Godzilla returns home.
Given the success Legendary achieved with the big lizard in 2014, Toho must have thought (more or less): “Hey, that monster is ours, let's bring him back!” Said and done. And in grand style, since the direction is entrusted to Mr. Hideaki Anno with the collaboration of one Shinji Higuchi; he, probably unknown to most (myself included, at least until before watching...), is a specialist in sci-fi and kaiju, as well as the founder, along with Anno, of what would become Gainax. The two, with their production team (all incredibly talented people, judging by the result), rewrite the story of Godzilla, of his first encounter with humanity.
The film is an homage to the old kaiju movies on many levels: the aesthetics, the sound (the effects accompanying the monster and the music are almost all mono and taken from old films), the urban setting, and the general comic-book-like absurdity (the bizarre and grotesque plan to defeat the monster is a clear example of this). But there's also much innovation, at times surprisingly so.
Naturally, there's Fukushima, with the tsunami, the horror of contamination; there's the "panic" Japanese style, told very effectively through news broadcasts, drones, on-the-field reports with handheld and large cameras, satellite panoramas. However, all this is experienced not directly on the streets where the creature stirs, but from the viewpoint of the halls of power. The Japanese government is the bizarre adversary of the monster, and the contrast between Godzilla's slow, puppet-like advance and the frenetic, convoluted activity of the cabinet fuels the first part of the film. Bureaucratic procedures, total subjection to rules and the prestige of ministers, unresolved shadows of imperial past provide an interesting backdrop to the struggle that modern Japan undertakes against the unknown. The reconstruction of the command chain is remarkable: one can get lost among the sea of characters, but it gains realism and spectacle when the orgy of orders and counter-orders results in a meticulously planned yet ineffective offensive.
Unlike in Hollywood blockbusters, there is no true hero, savior, messiah, or new American man saving the world.
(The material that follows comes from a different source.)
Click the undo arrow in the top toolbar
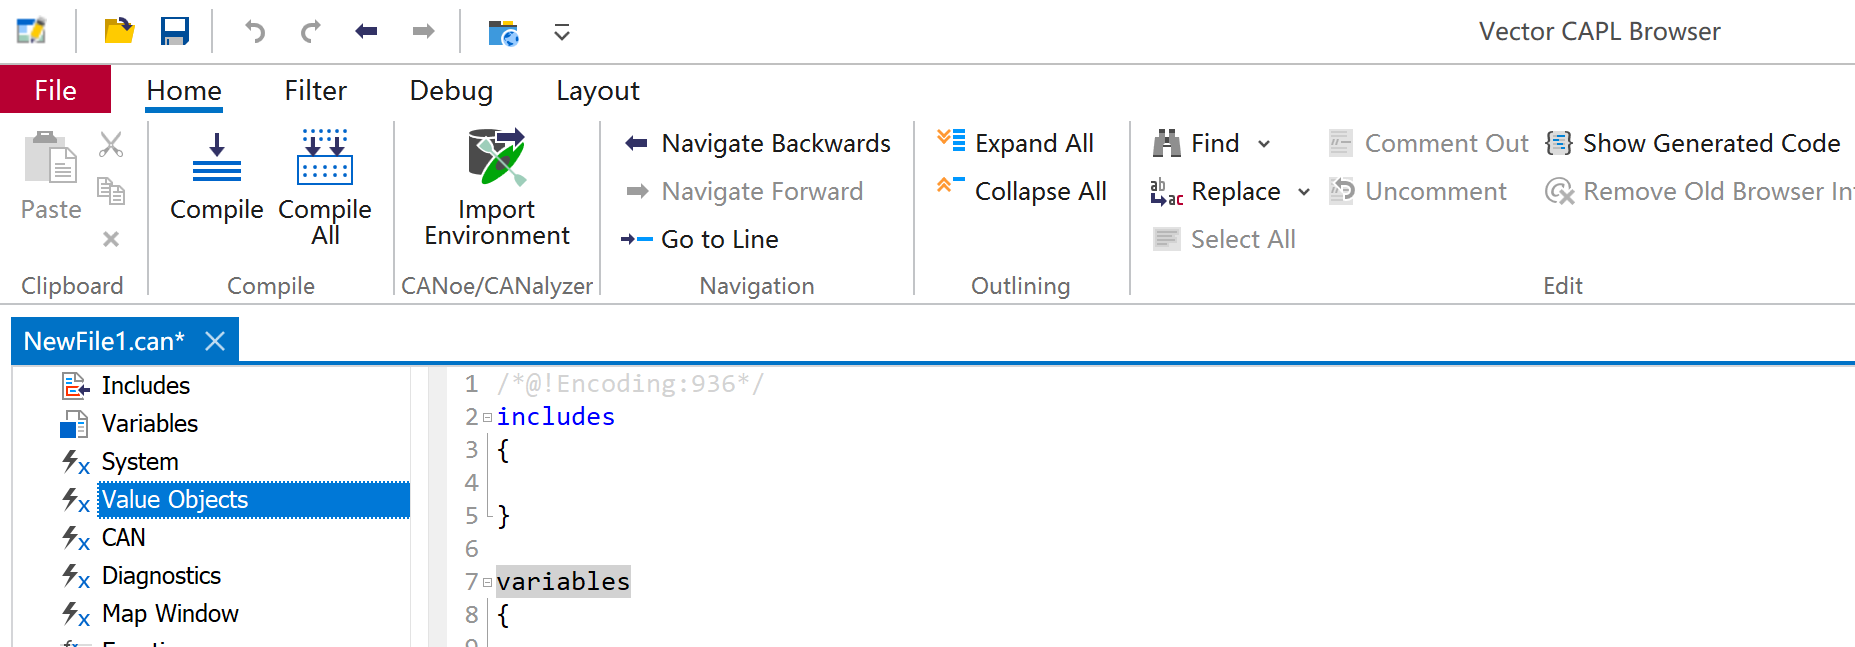 (255, 32)
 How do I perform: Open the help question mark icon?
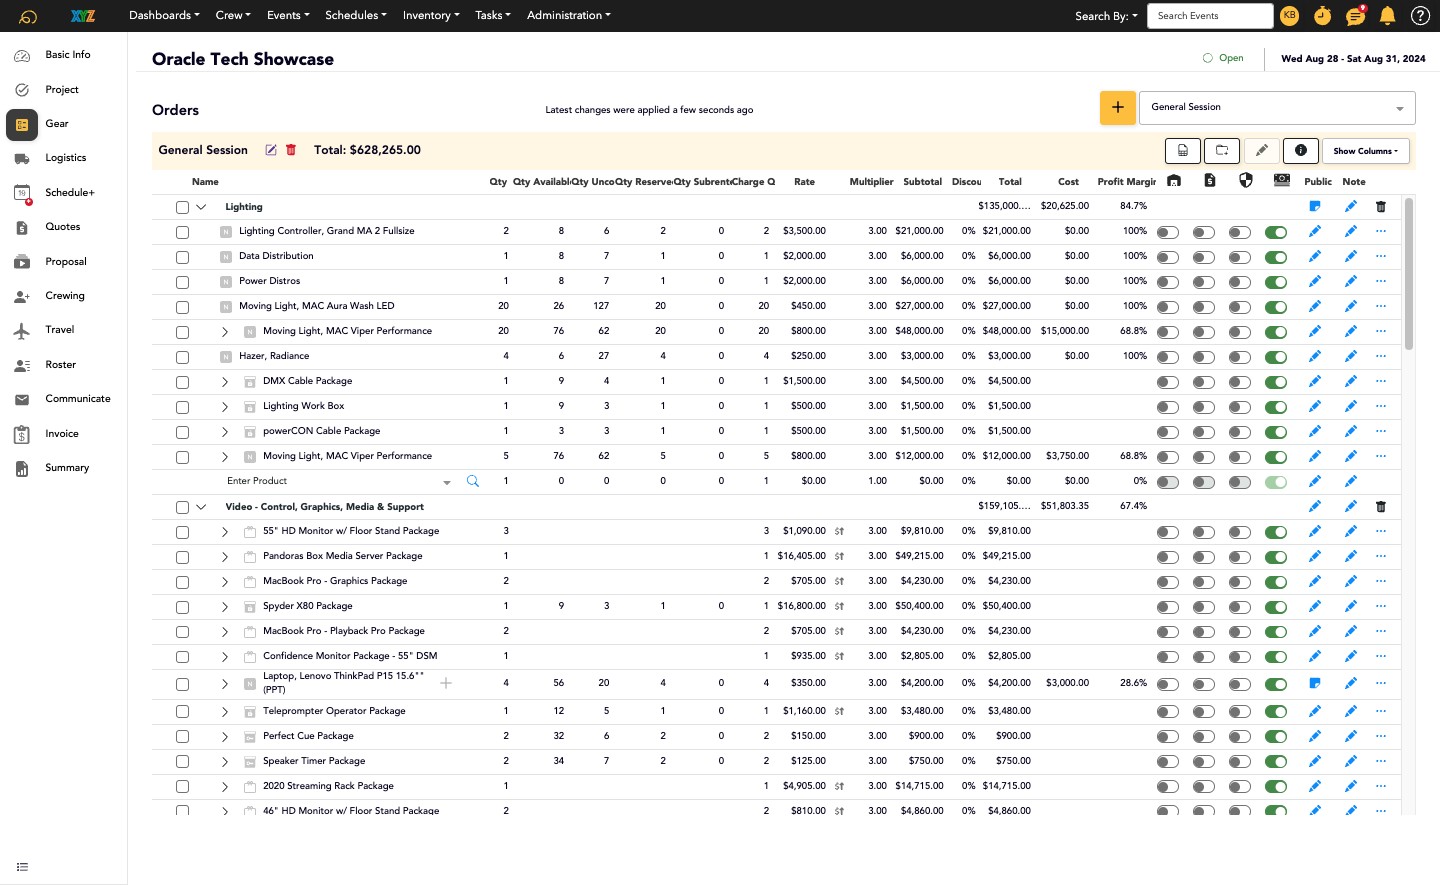[1419, 16]
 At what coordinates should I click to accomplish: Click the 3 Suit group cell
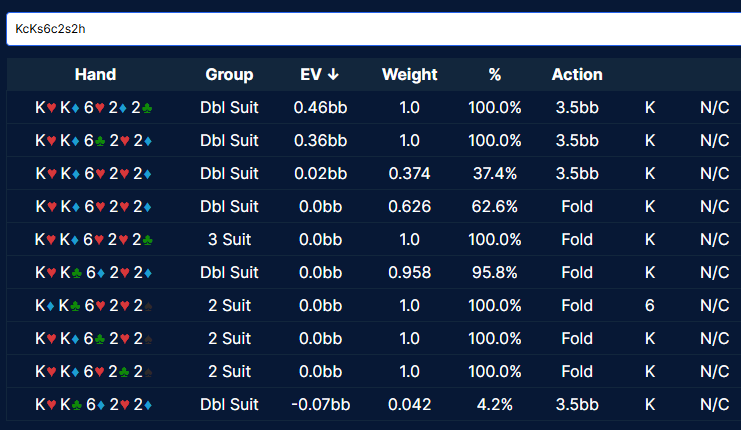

There are prominent characters, there's the young undersecretary who realizes the problem before others and devises the plan to defeat the beast, but even he ultimately fits into a more complex idea of organization, of teamwork, of finding the best people and demanding the best from them. This approach, perhaps atypical for us in a monster movie, gives the film a curious human dimension and provides an interesting window into what Japan was, is, and hopes to be. The beauty of Shin Godzilla is that it completely disregards cheap sentimentality and puts Japan directly in front of the threat, which literally decapitates it; this makes it a sci-fi film much closer to drama and thriller than one might think.
Special mention for the effects. Accustomed to the more or less effective CGI we have in the West, the average viewer might at first be perplexed and horrified by the yet impressive mix of big puppets, animatronics, and digital effects that bring this "definitive" Godzilla to life. But then one learns to appreciate the apparent rubberiness of the big lizard, its stiff and menacing advance; one notices the attention to detail and lighting, the prodigious vastness and beauty of the miniatures.
Until Godzilla unleashes: the climactic scene arrives as an unexpected climax to this slow pace and shows us how miniatures, puppets, and CGI can be masterfully integrated into a whole that leaves one disoriented by its beauty and terror, with Anno drawing heavily from the apocalyptic imagery with which he has changed Japanese animation (and beyond) and the soundtrack reaching significant peaks of drama. The very appearance of Godzilla, wild and completely inhuman, breathes new life into what is a true cultural myth in Japan; by comparison, the beast from Legendary is a pathetic cartoon that merely squashes Yankees and makes grotesque faces. Let's remember that shin means "new," "true," or "god," and each of these definitions seems too small for Toho's new atomic lizard.
We're talking about a monster film, with big puppets and flames, with often cloying pseudoscientific twists, packed with predictable shots and characters typical of manga. Yet the aftertaste is far more satisfying and rich than one might imagine. A sort of fun and passionate look at Japan, an homage to a monster the poor yellow faces can only contain, but which is now part of their past, present, and future. A bit like the bomb, nuclear energy, earthquakes, or Ammmerica (yes, she’s here too…).
And remember about director Anno, who must have some brain issues. Otherwise, he wouldn't conceive what he conceives: like the final shot of Shin Godzilla, truly eyebrow-raising with a "Ah!"